Speciality pharmaceutical company Alliance Pharma (LSE: APH) appears as the second-largest holding in the Slater Growth Fund, which is run by outperforming fund manager Mark Slater.
In 1992, Slater helped his dad, Jim Slater, research and edit the well-known investing book The Zulu Principle, and he invests using a strategy similar to the one his father once employed. He co-founded Slater Investments in 1994 and, as the firm’s chief investment officer, he’s ranked as one of the top-performing UK fund managers over the past decade.
A time-tested strategy that works
My guess is that Slater has developed and evolved the Zulu Principle strategy to help him achieve such a good investment record. However, he’s in print as saying that the primary valuation tool he uses to select shares is the price-to-earnings/growth ratio, or PEG, which featured strongly in the book. The PEG compares a firm’s valuation against its growth rate and is aimed at identifying growth available at a reasonable price. He also looks for sustainable and above-average earnings growth prospects, strong cash flow, the presence of a competitive advantage in the firm’s operations, a positive recent trading statement, and an absence of “heavy” directors’ selling of the firm’s shares and, “ideally”, some recent directors’ share buying.
Alliance Pharma must have once satisfied all of those conditions, but the firm has been in the fund for a long time. Slater once said that when he finds a firm that satisfies his search requirements he’s reluctant to let it go because they’re rare. He tends to hold on to the growth stocks he buys for a long time to allow the growth potential to play out. And in the case of Alliance Pharma that ‘hold’ strategy is working out well.

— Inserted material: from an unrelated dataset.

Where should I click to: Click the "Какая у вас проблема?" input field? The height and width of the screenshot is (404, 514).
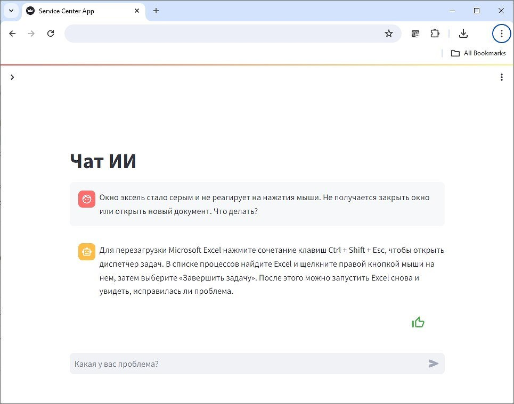point(248,364)
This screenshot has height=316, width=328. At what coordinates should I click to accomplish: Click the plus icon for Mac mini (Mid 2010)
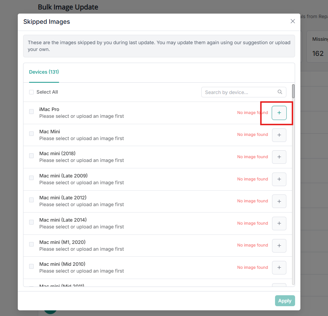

I last wrote about the firm in March when the share price was close to 68p, and the forward P/E rating was a little over 13 for 2019, which I thought was “a reasonable valuation for a business with so much potential.” Today’s share price of around 89p has pushed up the forward P/E rating to around 17, suggesting that investors have ironed out the valuation anomaly I spotted six months ago. However, today’s half-year figures are good. Constant currency revenue moved 12% higher compared to the equivalent period last year, like-for-like currency-adjusted revenue increased 4%, and underlying earnings per share rose 4%. The directors described the outcome as “in line with expectations” and pushed the interim dividend up by 10% in a show of confidence in the outlook.
Growth on the agenda
During the period, around 47% of revenue came from the UK and Ireland, 31% from wider international markets and 22% from mainland Europe. Growth is on the agenda and the firm aims to expand both organically and through acquisition. Non-executive chairman David Cook explained in today’s report that growth initiatives during the period included the creation of an Alliance office in the US, the acquisition of Nizoral, which brings “increased scale and opportunities for us in the Asia Pacific region” and the recent UK approval of Xonvea, which offers “additional opportunities for growth in the medium term.”
The outlook is positive and I can see why Slater wants to keep hold of shares in this steady growth firm. I think the stock is attractive.